Mais toutes les choses ont une fin et ces taux zéro sont "anormaux". Pour coller à la réalité économique et au redressement progressif de l’activité économique
aux Etats­Unis, il fallut réduire la perfusion financière orchestrée par la Fed. Et son patron, Ben Bernanke, sait qu’il ne faut pas choquer les marchés. A la fin du
mois de mai 2013, il avertit en douceur les opérateurs et les gestionnaires : "le quantitative easing va se terminer un jour ou l’autre…". Il vient en fait de
déclencher une tempête imprévue, qui va se solder par une remontée des taux du marché de 0,8 % à 2,45 % en un mois. En conséquence, les obligations
reculèrent de 5 à 10 % selon les échéances. Ce fut un mini­krach obligataire. La Bourse américaine aussi fut secouée.
Vocabulaire décrypté
Duration.
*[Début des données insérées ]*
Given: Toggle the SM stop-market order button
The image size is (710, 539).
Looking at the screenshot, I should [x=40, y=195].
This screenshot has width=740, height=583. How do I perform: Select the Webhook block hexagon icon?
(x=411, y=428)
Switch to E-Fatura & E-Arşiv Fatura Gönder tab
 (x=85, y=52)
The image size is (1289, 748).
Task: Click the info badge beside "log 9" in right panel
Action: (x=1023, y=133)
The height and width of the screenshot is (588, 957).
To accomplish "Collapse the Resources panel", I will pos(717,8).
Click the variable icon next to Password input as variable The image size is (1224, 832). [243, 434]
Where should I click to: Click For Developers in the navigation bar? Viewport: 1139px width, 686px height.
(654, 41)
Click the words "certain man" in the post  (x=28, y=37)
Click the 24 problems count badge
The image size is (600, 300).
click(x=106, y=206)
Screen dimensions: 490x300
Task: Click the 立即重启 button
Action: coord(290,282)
C’est l’outil (complexe) de mesure de la sensibilité du prix d’une obligation à l’évolution des taux d’intérêt du marché. Lorsque les taux montent, les
cours des obligations existantes s’adaptent à la baisse, et inversement. La sensibilité aux variations des taux est plus forte sur les obligations à long terme
puisque les obligations à court terme sont rapidement remboursées au prix d’émission (100 %), sauf exception. La duration, outil de mesure du risque, tient donc
aussi compte de la durée de vie restante des obligations considérées.
Obligation. Pour rappel, une obligation est un titre de créance liant un emprunteur à un prêteur, "obligeant" le premier à payer un intérêt au second et à lui
rembourser son emprunt (l’obligation) à terme. Exemple : j’émets une obligation à 5 ans d’un million d’euros assortie d’un taux annuel de 3 %. Contre ce prêt, je
paie chaque année un coupon de 3 % et, au terme des cinq années, je rembourse le capital d’un million.
Marchés primaire et secondaire. Lors d’une émission d’obligations, les Etats ou les entreprises passent par le système financier pour vendre leurs titres. C’est
le marché primaire. Ensuite, les titres peuvent être négociés sur le marché secondaire. A ce moment, les prix sont adaptés en fonction des taux exigés par le
marché.
Cours. Les prix des obligations traitées sur le marché secondaire ne sont pas affichés en devises. Comme les "coupures" n’ont pas toutes la même valeur ­ on
peut en acheter pour 1 000, 10 000 ou par million ­, on évoque leur prix sous forme de pourcentage. Dans la plupart des cas, la valeur faciale est de 100 et le
niveau de remboursement de 100. On a donc coutume de traiter en pour­cent. Il faut savoir qu’une obligation achetée à 98 % sera remboursée à 100 % à
l’échéance, mais que son coupon est plus rentable puisqu’à terme, l’acheteur récupère 2 % (100 ­ 98) sur le prix d’achat.